[YOUR GOAL] Which lines in the rows below contain the string "This"? List each of those lines in full.

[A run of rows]

****************************************

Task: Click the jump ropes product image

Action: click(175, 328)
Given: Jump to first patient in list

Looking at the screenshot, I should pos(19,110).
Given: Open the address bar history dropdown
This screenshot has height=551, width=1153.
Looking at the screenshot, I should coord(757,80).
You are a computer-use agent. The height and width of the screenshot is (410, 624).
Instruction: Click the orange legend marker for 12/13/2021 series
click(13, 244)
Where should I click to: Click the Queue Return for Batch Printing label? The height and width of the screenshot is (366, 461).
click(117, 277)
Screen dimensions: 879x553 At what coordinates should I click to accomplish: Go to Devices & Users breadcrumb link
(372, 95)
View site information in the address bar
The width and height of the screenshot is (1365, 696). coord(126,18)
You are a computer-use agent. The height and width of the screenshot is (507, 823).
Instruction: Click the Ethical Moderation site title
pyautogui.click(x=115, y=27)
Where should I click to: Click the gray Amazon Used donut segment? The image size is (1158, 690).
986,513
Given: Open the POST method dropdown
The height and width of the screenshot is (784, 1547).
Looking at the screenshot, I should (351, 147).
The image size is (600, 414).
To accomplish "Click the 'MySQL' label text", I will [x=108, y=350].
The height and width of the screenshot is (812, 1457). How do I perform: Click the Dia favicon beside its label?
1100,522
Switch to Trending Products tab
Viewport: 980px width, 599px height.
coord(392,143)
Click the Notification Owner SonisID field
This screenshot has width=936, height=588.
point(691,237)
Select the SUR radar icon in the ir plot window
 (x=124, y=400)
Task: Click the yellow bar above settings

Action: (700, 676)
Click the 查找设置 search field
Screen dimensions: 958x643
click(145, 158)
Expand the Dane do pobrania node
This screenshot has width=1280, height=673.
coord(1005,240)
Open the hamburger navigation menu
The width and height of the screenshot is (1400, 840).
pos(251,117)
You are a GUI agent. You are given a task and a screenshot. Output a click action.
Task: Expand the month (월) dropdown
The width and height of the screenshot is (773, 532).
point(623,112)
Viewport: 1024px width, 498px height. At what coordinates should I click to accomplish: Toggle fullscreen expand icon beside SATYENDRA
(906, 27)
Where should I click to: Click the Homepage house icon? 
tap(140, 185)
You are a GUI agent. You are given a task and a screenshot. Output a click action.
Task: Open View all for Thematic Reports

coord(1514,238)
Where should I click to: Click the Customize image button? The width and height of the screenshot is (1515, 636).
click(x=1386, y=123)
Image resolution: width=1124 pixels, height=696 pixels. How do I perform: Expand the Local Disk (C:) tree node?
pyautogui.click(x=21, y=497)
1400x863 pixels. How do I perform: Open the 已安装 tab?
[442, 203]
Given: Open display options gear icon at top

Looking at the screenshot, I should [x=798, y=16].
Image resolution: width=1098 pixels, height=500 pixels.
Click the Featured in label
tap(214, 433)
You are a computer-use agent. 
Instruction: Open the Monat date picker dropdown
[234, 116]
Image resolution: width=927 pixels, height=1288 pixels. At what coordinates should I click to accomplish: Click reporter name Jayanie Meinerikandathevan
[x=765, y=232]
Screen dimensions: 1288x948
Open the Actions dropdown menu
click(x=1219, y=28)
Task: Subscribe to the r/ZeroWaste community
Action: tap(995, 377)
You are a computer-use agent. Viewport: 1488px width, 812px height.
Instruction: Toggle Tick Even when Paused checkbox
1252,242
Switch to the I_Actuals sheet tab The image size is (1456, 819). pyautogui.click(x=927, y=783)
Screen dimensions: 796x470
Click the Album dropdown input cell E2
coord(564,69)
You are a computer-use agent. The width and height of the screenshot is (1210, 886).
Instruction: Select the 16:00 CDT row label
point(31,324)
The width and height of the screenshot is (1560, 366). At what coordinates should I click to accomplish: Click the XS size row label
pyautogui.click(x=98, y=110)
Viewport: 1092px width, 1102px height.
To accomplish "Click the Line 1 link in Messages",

****************************************

[RESULT OF THE TASK]
This screenshot has height=551, width=1153.
This screenshot has width=936, height=588.
This screenshot has width=1280, height=673.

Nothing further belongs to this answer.